Task item → What I need is an exact repeat of the lines from the one with "Image resolution: width=1200" through the end of the listing below. Leave out every picture.

Data in this exercise →
• • •

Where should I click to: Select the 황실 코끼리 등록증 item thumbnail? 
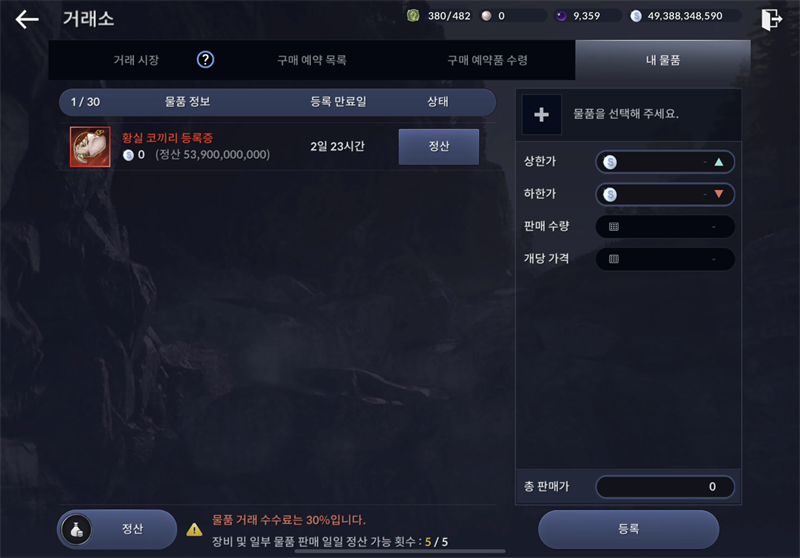tap(90, 147)
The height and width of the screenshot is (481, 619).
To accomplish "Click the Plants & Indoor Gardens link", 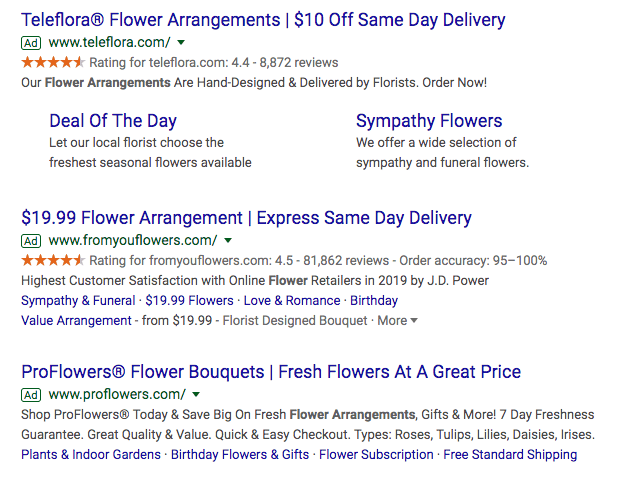I will (91, 455).
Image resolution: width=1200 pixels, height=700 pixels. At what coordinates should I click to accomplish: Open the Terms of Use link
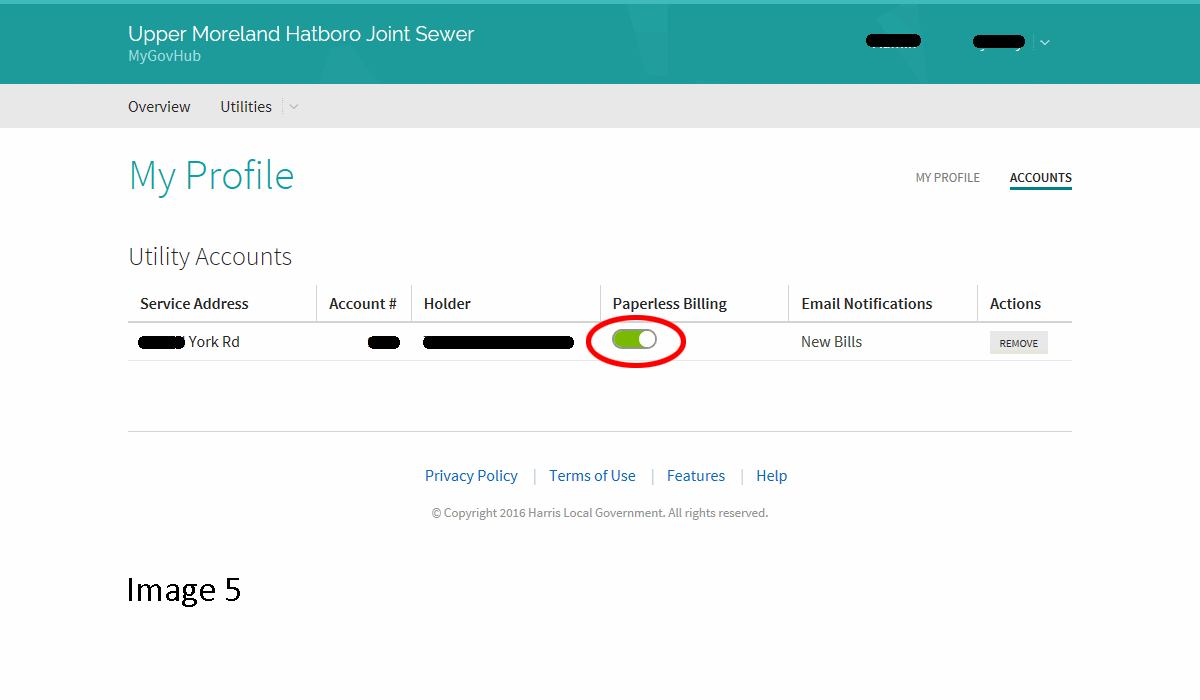coord(592,476)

• • •

Task solution →
Image resolution: width=1200 pixels, height=700 pixels. At what coordinates should I click to accomplish: Open the Terms of Use link
coord(592,476)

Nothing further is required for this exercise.